第41話 女子会の仲間が増えているよ

 アーレングス王国にある王宮。

 昼間だというのにその部屋はカーテンが閉められており、暗闇に覆われていた。

 やがて部屋の中に火がともされ……燭台にオレンジ色の光が宿る。


「それでは、第二回となります『裏・淑女会議』を開催いたします」


 燭台の光の下に現れたのは……長い黒髪を背中に流して、顔の上半分を白色の仮面で隠している女性である。


「改めまして、私が議長を務めさせていただきます『ブラック』です」


「あの……モア様」


 暗い部屋に置かれた円卓、その席の一つに座る女性が挙手をした。


「私達、いつまで仮面を被らないといけないのでしょう? コレ、汗で貼りついて気持ちが悪いのですけど……」


「コードネームで呼んでください、『シルバー』。汗については、仮面のデザインを再検討いたします。他の方も希望があるようでしたら、あらかじめ教えておいてください」


 モア……ではなく、『ブラック』が答える。

 そして、小さく咳払いをしてから本題に入った。


「さて……今日は新しいメンバーが入りましたので紹介いたします。『カーマイン』と『ローズ』です」


「…………」


「新参者ですが、よろしくお願いいたします」


 新たに現れたのは赤髪の女性が二人。

 一方は腕を組んでおり、仮面の上からでもわかるほど不機嫌な顔になっている。

 もう一方は朗らかな声で先輩メンバーに挨拶をした。


「もう知っての通り……こちらの二人は新たに、ヴァン国王陛下の『房』に加わることになりました。おかげさまで、私達の負担も減って昼間の仕事に余裕が出ています……はい、拍手―」


 部屋からパラパラと拍手が上がった。

『カーマイン』と呼ばれた赤髪は依然として苦々しい顔、『ローズ』と呼ばれた赤髪は困った様子で苦笑している。

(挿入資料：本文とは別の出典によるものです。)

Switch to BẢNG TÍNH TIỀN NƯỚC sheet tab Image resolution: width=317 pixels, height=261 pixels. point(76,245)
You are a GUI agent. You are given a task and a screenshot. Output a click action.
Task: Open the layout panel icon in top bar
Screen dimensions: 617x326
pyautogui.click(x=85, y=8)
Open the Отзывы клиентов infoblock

「お二人は陛下と結婚こそしてはおりませんが、事実上の妃として扱われます。あり得ない事とは思いますが、身分さを理由に意地悪などはなさらないでください。万が一のことがあれば、お兄様の方からお仕置きがあります……夜に」


「「「「…………!」」」」


 新参者も含めて、部屋の中にいる人間が一斉に息を呑んだ。

 ヴァンから与えられる夜のお仕置きがどれほど恐ろしいものか、ここにいる人間で知らぬ者はいなかった。

 最初から二人を虐げようとしてはいなかったが……先輩二人は改めて、誤解されるようなことはすまいと心に決める。

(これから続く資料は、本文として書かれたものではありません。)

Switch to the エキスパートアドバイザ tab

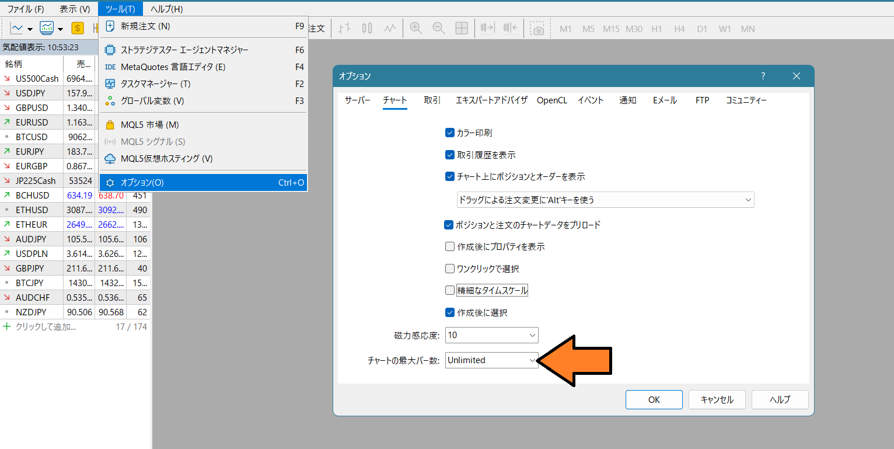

「さて……『裏・淑女会』では陛下との夜の営みについて話し合う会なのですが、メンバーが五人となったことで各々に休みを取る余裕ができました。スケジュールについては改めてお知らせいたしますが、おそらく夜伽は週一回程度になると思います」


「「「「…………」」」


 部屋から安堵の溜息が漏れる。

 この場にいる人間は全員、すでにヴァンに抱かれていた。

 ヴァンは夜において負け知らず。無双の強さを誇っている。

 夜伽の次の日はほぼ丸一日、身動きが取れないほどに疲労してしまう。

 おかげで妃としての仕事も滞るし、激しい時には命の危機すら感じる時がある。

 本来であれば、寵愛を得られることは妃として誉れであるのだが……この場にいる全員が夜伽が減ることに安心していた。


「ただし……これはあくまでも、平常運転の場合です」


『ブラック』が声を低くして、他のメンバーの安堵に水を差す。


「この中の誰かが子を孕めば、当然ながら夜伽は他のメンバーに回ってきます。また、外交などで王宮を空けている時も同様です。体調なども考慮すると……今後も二日、三日連続で相手にする可能性はありますから、覚悟しておいてください」


「う、ぐ……そうなのか……」


『カーマイン』が肩を落とす。


「まさか、アレが連日……僕の身体は本当に保つのか……?」


「あの……新入りが恐縮なのですが、妃や妾を増やす予定はないのですか? 貴族や有力者の娘を娶るとか……?」


「その予定はありません。この国の現状では難しいでしょうね」


『ブラック』が答えた。


 アーレングス王国の前身となったアイドラン王国には、『馬鹿王子』と呼ばれた王太子がいた。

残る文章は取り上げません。